Формулировка задания: Измените статью о петербургской поэзии: приведите всё от «М. Кузмин и» до «(‘Золотое веретено’, ‘Лето’).», заменив «Кузмин» на «Сологуб».

Текст:
Петербургская камена, Голлербах Эрих Федорович, Год: 1922

Время на прочтение: 7 минут(ы)

Э. ГОЛЛЕРБАХ

Петербургская камена
(Из впечатлений последних лет)

Анна Ахматова. Pro et contra
Антология. Том 1
Серия ‘Русский путь’
С.-Пб., Издательство Русского Христианского гуманитарного института, 2001
Москва и Петербург всегда были различны по своему литературному облику. Если верить, что каждый город имеет свою ‘душу’, то нужно поверить и тому, что эта душа накладывает неизгладимый отпечаток на подвластных ей людей. После ‘Петербурга’ Андрея Белого отрицать это невозможно. И не только ‘Петербург’, — вся петербургская литература (поэзия в частности и в особенности) отмечены печатью чародейского города, великолепного и загадочного, о котором так хорошо сказала З. Гиппиус: ‘Созданье революционной воли, — прекрасно-страшный Петербург’.
Петербургская поэзия — это целая полоса, целая эпоха в истории русской литературы. Впервые голос Петербургской камены зазвучал в стихах А. Блока. Не замолк ли он со смертью Блока? Может быть, мы слышим теперь только эхо прекрасного голоса? Тихое эхо, умирающее и уже заглушаемое иными голосами? Может быть, есть и среди новых голосов такие, к которым стоит прислушаться? Несомненно лишь то, что со смертью Блока кончился какой-то совсем своеобразный, совсем обособленный и очень ‘петербургский’ период русской поэзии. Двадцатилетие 1901 (‘Стихи о прекрасной Даме’) — 1921 (Смерть Блока) охватывает ряд чудеснейших поэтических достижений, связанных с именами Блока, Кузмина, Сологуба, Гумилева, Ахматовой. Есть люди, думающие, что Прекрасная Дама — умерла. Простаки и невежды не знают, что Красота бессмертна. Трагизм заключается только в том, что иногда Она становится незримой, уходит, скрывается от людей, недостойных ее лицезреть. От современных поэтов зависит ее участь. ‘Творимая легенда’ в их руках. Явление Красоты, действенное и целящее, зависит от них, служителей Парнаса.
М. Кузмин и А. Ахматова — вот имена вполне ‘петербургские’, вполне достойные славных петербургских традиций. Следует добавить — и царскосельских. Там, в тишине старого парка, еще живет муза Ин. Анненского, нашего раннего символиста, родоначальника нежнейшего лирического жанра, сочетавшего утонченные фиоритуры французского декаданса, с бездонной глубиной ‘достоевщины’. Его влияние распространилось на целую плеяду поэтов, из которых Ахматова, Кузмин и Гумилев сумели продолжить его линию вне простой подражательности. Из молодых особенно ‘подчинился’ Анненскому Всев. Рождественский, взявший от своего учителя если не трагическую обостренность мысли, то, по крайней мере, внешнее изящество (‘Золотое веретено’, ‘Лето’).

Исходный материал:
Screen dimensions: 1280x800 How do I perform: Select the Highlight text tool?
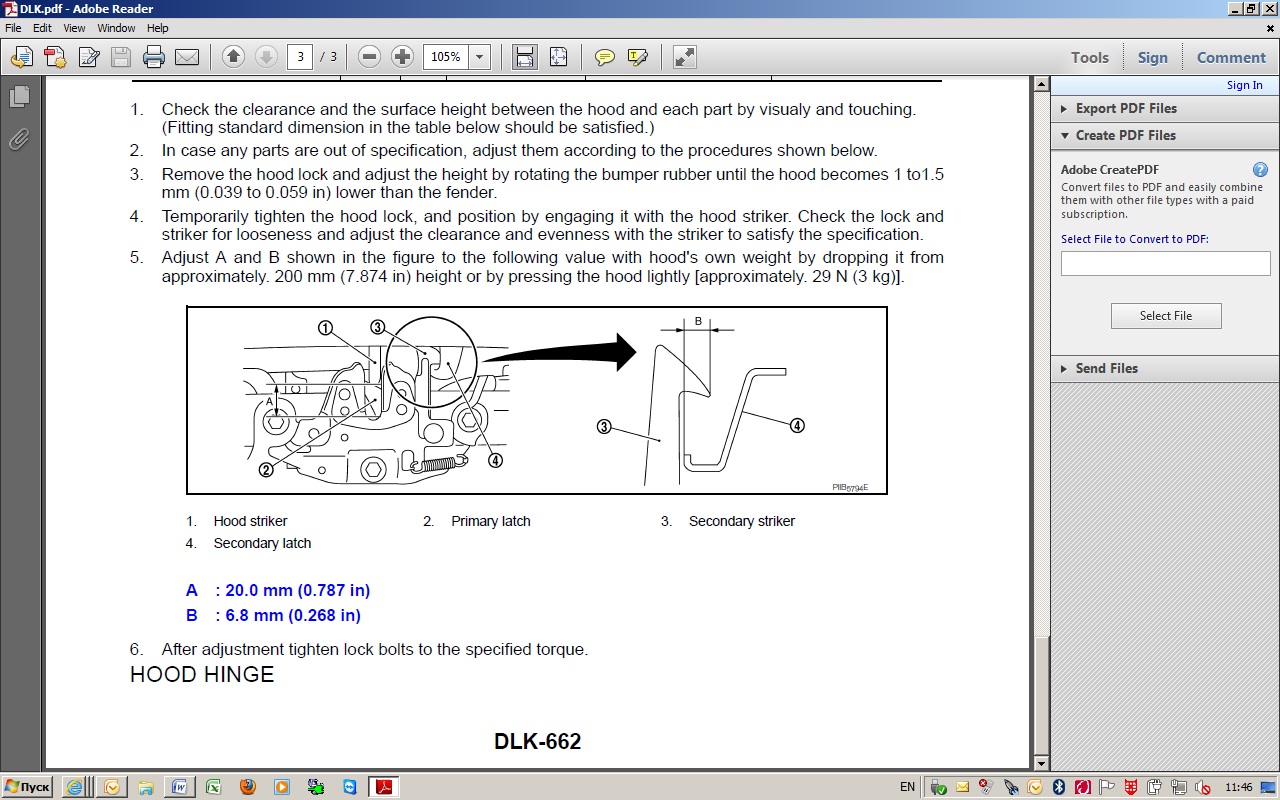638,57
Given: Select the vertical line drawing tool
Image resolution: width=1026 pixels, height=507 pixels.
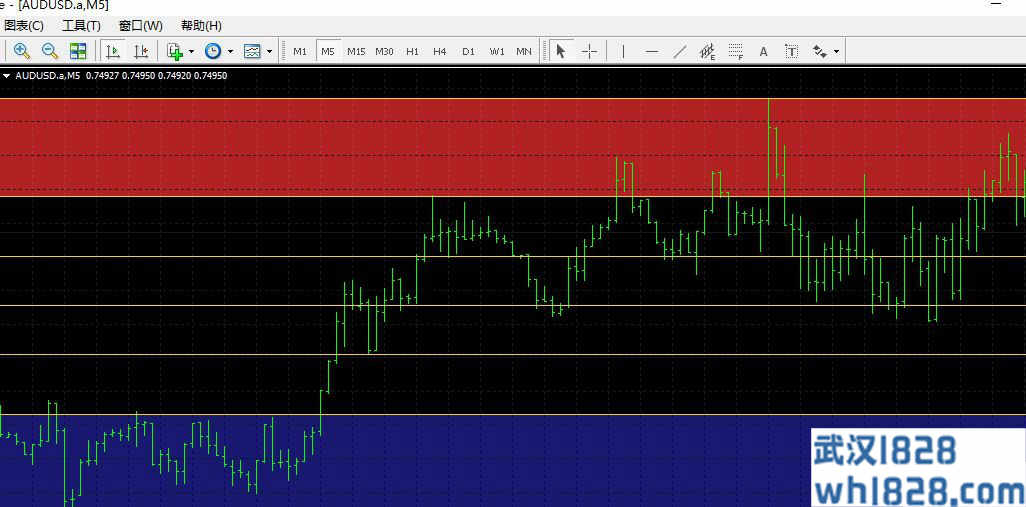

Ответ к заданию:
М. Сологуб и А. Ахматова — вот имена вполне ‘петербургские’, вполне достойные славных петербургских традиций. Следует добавить — и царскосельских. Там, в тишине старого парка, еще живет муза Ин. Анненского, нашего раннего символиста, родоначальника нежнейшего лирического жанра, сочетавшего утонченные фиоритуры французского декаданса, с бездонной глубиной ‘достоевщины’. Его влияние распространилось на целую плеяду поэтов, из которых Ахматова, Сологуб и Гумилев сумели продолжить его линию вне простой подражательности. Из молодых особенно ‘подчинился’ Анненскому Всев. Рождественский, взявший от своего учителя если не трагическую обостренность мысли, то, по крайней мере, внешнее изящество (‘Золотое веретено’, ‘Лето’).